BRIEF
The answer must be every record below, reproduced exactly.

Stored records
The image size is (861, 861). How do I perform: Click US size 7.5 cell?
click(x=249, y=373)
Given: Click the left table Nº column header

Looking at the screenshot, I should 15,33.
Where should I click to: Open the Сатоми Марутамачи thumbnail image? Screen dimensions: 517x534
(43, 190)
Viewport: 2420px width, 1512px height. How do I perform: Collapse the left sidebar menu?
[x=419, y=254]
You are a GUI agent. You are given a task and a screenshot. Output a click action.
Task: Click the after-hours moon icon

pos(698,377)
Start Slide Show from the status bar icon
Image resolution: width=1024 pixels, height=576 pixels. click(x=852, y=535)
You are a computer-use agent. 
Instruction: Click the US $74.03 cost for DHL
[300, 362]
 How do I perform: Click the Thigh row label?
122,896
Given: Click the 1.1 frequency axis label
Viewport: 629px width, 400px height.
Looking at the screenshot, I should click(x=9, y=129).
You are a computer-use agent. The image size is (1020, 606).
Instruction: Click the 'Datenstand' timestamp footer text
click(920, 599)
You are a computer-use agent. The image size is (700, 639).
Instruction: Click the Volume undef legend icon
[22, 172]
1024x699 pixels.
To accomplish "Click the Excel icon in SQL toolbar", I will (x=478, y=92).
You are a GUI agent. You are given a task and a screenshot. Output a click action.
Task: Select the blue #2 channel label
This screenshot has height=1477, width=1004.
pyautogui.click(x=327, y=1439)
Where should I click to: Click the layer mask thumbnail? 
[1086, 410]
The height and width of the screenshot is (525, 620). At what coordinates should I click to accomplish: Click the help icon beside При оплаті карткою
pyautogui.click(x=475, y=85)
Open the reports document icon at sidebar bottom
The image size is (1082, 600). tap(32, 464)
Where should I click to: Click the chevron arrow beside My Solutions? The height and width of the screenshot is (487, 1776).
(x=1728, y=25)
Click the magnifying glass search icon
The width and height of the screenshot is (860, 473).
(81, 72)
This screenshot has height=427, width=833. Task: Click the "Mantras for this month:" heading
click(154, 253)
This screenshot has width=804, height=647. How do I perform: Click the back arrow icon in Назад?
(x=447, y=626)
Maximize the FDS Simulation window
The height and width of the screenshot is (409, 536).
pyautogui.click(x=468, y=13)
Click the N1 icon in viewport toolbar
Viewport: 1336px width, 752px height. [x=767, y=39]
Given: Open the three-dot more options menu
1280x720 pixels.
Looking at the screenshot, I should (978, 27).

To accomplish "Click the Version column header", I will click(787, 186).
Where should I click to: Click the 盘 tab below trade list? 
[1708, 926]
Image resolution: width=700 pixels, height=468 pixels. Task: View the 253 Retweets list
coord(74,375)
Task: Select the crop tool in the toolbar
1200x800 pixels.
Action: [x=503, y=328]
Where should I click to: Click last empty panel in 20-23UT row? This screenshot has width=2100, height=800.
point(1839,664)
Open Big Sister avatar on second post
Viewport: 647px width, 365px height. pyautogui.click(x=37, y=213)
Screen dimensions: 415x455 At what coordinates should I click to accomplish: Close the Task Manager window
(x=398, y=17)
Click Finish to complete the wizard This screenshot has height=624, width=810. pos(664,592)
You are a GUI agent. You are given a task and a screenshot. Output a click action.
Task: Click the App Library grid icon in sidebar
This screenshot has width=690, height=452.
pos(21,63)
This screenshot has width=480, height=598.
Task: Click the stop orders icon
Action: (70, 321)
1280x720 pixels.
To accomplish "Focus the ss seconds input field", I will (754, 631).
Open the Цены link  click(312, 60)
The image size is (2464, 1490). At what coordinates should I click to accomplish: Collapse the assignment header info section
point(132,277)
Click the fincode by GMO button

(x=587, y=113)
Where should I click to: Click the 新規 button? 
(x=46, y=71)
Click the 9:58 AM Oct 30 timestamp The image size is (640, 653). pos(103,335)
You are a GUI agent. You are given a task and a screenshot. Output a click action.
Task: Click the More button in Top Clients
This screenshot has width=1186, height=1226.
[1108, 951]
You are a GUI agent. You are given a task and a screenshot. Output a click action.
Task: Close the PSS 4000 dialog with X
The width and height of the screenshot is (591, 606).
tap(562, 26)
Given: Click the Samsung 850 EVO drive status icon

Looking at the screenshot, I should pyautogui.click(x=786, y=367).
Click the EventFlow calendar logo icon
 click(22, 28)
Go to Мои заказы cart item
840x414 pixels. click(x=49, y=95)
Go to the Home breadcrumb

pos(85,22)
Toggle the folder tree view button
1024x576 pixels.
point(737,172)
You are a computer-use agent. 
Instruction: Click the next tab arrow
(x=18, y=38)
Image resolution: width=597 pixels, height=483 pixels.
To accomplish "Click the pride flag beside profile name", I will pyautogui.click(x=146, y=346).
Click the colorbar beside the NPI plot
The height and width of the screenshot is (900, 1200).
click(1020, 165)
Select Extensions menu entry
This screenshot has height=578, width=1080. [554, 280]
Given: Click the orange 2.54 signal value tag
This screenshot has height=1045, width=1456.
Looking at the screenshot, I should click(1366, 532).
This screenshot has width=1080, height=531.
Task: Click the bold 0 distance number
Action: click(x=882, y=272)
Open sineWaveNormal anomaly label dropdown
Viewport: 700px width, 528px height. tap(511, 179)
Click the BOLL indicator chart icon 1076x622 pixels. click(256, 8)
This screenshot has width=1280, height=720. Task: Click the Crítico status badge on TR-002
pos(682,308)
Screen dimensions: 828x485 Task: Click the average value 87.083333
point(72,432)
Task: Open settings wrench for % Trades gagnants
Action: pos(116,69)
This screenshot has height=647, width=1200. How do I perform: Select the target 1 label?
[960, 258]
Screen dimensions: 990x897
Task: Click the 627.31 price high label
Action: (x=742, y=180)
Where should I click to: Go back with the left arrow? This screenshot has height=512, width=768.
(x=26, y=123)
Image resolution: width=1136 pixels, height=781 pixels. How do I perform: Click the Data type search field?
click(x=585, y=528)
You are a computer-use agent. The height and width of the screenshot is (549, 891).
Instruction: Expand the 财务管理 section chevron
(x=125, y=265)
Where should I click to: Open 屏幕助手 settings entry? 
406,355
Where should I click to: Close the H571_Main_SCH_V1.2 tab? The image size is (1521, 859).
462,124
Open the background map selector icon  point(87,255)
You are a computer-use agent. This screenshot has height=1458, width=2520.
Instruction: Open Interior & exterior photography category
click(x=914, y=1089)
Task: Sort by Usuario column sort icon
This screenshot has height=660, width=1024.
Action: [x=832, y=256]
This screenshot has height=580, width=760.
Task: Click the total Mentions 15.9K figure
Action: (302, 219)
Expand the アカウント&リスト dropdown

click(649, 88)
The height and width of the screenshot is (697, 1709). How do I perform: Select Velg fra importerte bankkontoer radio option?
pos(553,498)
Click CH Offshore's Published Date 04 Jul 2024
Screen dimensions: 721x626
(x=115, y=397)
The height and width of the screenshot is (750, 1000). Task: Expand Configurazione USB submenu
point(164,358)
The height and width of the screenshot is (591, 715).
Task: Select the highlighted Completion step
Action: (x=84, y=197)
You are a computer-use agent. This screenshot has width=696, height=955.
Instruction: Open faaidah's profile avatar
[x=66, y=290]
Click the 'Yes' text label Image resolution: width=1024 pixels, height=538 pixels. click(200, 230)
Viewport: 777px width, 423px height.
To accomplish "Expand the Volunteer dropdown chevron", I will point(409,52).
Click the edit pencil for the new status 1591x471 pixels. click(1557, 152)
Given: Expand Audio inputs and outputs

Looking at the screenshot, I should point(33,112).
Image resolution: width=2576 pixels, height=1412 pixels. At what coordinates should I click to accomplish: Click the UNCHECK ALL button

REPLY
The image size is (861, 861). How do I perform: Click US size 7.5 cell?
click(x=249, y=373)
Given: Click the left table Nº column header

Looking at the screenshot, I should 15,33.
Where should I click to: Open the Сатоми Марутамачи thumbnail image? Screen dimensions: 517x534
(43, 190)
Viewport: 2420px width, 1512px height. How do I perform: Collapse the left sidebar menu?
[x=419, y=254]
You are a GUI agent. You are given a task and a screenshot. Output a click action.
Task: Click the after-hours moon icon

pos(698,377)
Start Slide Show from the status bar icon
Image resolution: width=1024 pixels, height=576 pixels. click(x=852, y=535)
You are a computer-use agent. 
Instruction: Click the US $74.03 cost for DHL
[300, 362]
 How do I perform: Click the Thigh row label?
122,896
Given: Click the 1.1 frequency axis label
Viewport: 629px width, 400px height.
Looking at the screenshot, I should click(x=9, y=129).
You are a computer-use agent. The image size is (1020, 606).
Instruction: Click the 'Datenstand' timestamp footer text
click(920, 599)
You are a computer-use agent. The image size is (700, 639).
Instruction: Click the Volume undef legend icon
[22, 172]
1024x699 pixels.
To accomplish "Click the Excel icon in SQL toolbar", I will (x=478, y=92).
You are a GUI agent. You are given a task and a screenshot. Output a click action.
Task: Select the blue #2 channel label
This screenshot has height=1477, width=1004.
pyautogui.click(x=327, y=1439)
Where should I click to: Click the layer mask thumbnail? 
[1086, 410]
The height and width of the screenshot is (525, 620). At what coordinates should I click to accomplish: Click the help icon beside При оплаті карткою
pyautogui.click(x=475, y=85)
Open the reports document icon at sidebar bottom
The image size is (1082, 600). tap(32, 464)
Where should I click to: Click the chevron arrow beside My Solutions? The height and width of the screenshot is (487, 1776).
(x=1728, y=25)
Click the magnifying glass search icon
The width and height of the screenshot is (860, 473).
(81, 72)
This screenshot has height=427, width=833. Task: Click the "Mantras for this month:" heading
click(154, 253)
This screenshot has width=804, height=647. How do I perform: Click the back arrow icon in Назад?
(x=447, y=626)
Maximize the FDS Simulation window
The height and width of the screenshot is (409, 536).
pyautogui.click(x=468, y=13)
Click the N1 icon in viewport toolbar
Viewport: 1336px width, 752px height. [x=767, y=39]
Given: Open the three-dot more options menu
1280x720 pixels.
Looking at the screenshot, I should (978, 27).

To accomplish "Click the Version column header", I will click(787, 186).
Where should I click to: Click the 盘 tab below trade list? 
[1708, 926]
Image resolution: width=700 pixels, height=468 pixels. Task: View the 253 Retweets list
coord(74,375)
Task: Select the crop tool in the toolbar
1200x800 pixels.
Action: [x=503, y=328]
Where should I click to: Click last empty panel in 20-23UT row? This screenshot has width=2100, height=800.
point(1839,664)
Open Big Sister avatar on second post
Viewport: 647px width, 365px height. pyautogui.click(x=37, y=213)
Screen dimensions: 415x455 At what coordinates should I click to accomplish: Close the Task Manager window
(x=398, y=17)
Click Finish to complete the wizard This screenshot has height=624, width=810. pos(664,592)
You are a GUI agent. You are given a task and a screenshot. Output a click action.
Task: Click the App Library grid icon in sidebar
This screenshot has width=690, height=452.
pos(21,63)
This screenshot has width=480, height=598.
Task: Click the stop orders icon
Action: (70, 321)
1280x720 pixels.
To accomplish "Focus the ss seconds input field", I will (754, 631).
Open the Цены link  click(312, 60)
The image size is (2464, 1490). At what coordinates should I click to accomplish: Collapse the assignment header info section
point(132,277)
Click the fincode by GMO button

(x=587, y=113)
Where should I click to: Click the 新規 button? 
(x=46, y=71)
Click the 9:58 AM Oct 30 timestamp The image size is (640, 653). pos(103,335)
You are a GUI agent. You are given a task and a screenshot. Output a click action.
Task: Click the More button in Top Clients
This screenshot has width=1186, height=1226.
[1108, 951]
You are a GUI agent. You are given a task and a screenshot. Output a click action.
Task: Close the PSS 4000 dialog with X
The width and height of the screenshot is (591, 606).
tap(562, 26)
Given: Click the Samsung 850 EVO drive status icon

Looking at the screenshot, I should pyautogui.click(x=786, y=367).
Click the EventFlow calendar logo icon
 click(22, 28)
Go to Мои заказы cart item
840x414 pixels. click(x=49, y=95)
Go to the Home breadcrumb

pos(85,22)
Toggle the folder tree view button
1024x576 pixels.
point(737,172)
You are a computer-use agent. 
Instruction: Click the next tab arrow
(x=18, y=38)
Image resolution: width=597 pixels, height=483 pixels.
To accomplish "Click the pride flag beside profile name", I will pyautogui.click(x=146, y=346).
Click the colorbar beside the NPI plot
The height and width of the screenshot is (900, 1200).
click(1020, 165)
Select Extensions menu entry
This screenshot has height=578, width=1080. [554, 280]
Given: Click the orange 2.54 signal value tag
This screenshot has height=1045, width=1456.
Looking at the screenshot, I should click(1366, 532).
This screenshot has width=1080, height=531.
Task: Click the bold 0 distance number
Action: click(x=882, y=272)
Open sineWaveNormal anomaly label dropdown
Viewport: 700px width, 528px height. tap(511, 179)
Click the BOLL indicator chart icon 1076x622 pixels. click(256, 8)
This screenshot has width=1280, height=720. Task: Click the Crítico status badge on TR-002
pos(682,308)
Screen dimensions: 828x485 Task: Click the average value 87.083333
point(72,432)
Task: Open settings wrench for % Trades gagnants
Action: pos(116,69)
This screenshot has height=647, width=1200. How do I perform: Select the target 1 label?
[960, 258]
Screen dimensions: 990x897
Task: Click the 627.31 price high label
Action: (x=742, y=180)
Where should I click to: Go back with the left arrow? This screenshot has height=512, width=768.
(x=26, y=123)
Image resolution: width=1136 pixels, height=781 pixels. How do I perform: Click the Data type search field?
click(x=585, y=528)
You are a computer-use agent. The height and width of the screenshot is (549, 891).
Instruction: Expand the 财务管理 section chevron
(x=125, y=265)
Where should I click to: Open 屏幕助手 settings entry? 
406,355
Where should I click to: Close the H571_Main_SCH_V1.2 tab? The image size is (1521, 859).
462,124
Open the background map selector icon  point(87,255)
You are a computer-use agent. This screenshot has height=1458, width=2520.
Instruction: Open Interior & exterior photography category
click(x=914, y=1089)
Task: Sort by Usuario column sort icon
This screenshot has height=660, width=1024.
Action: [x=832, y=256]
This screenshot has height=580, width=760.
Task: Click the total Mentions 15.9K figure
Action: (302, 219)
Expand the アカウント&リスト dropdown

click(649, 88)
The height and width of the screenshot is (697, 1709). How do I perform: Select Velg fra importerte bankkontoer radio option?
pos(553,498)
Click CH Offshore's Published Date 04 Jul 2024
Screen dimensions: 721x626
(x=115, y=397)
The height and width of the screenshot is (750, 1000). Task: Expand Configurazione USB submenu
point(164,358)
The height and width of the screenshot is (591, 715).
Task: Select the highlighted Completion step
Action: (x=84, y=197)
You are a computer-use agent. This screenshot has width=696, height=955.
Instruction: Open faaidah's profile avatar
[x=66, y=290]
Click the 'Yes' text label Image resolution: width=1024 pixels, height=538 pixels. click(200, 230)
Viewport: 777px width, 423px height.
To accomplish "Expand the Volunteer dropdown chevron", I will point(409,52).
Click the edit pencil for the new status 1591x471 pixels. click(1557, 152)
Given: Expand Audio inputs and outputs

Looking at the screenshot, I should point(33,112).
Image resolution: width=2576 pixels, height=1412 pixels. At what coordinates should I click to accomplish: Click the UNCHECK ALL button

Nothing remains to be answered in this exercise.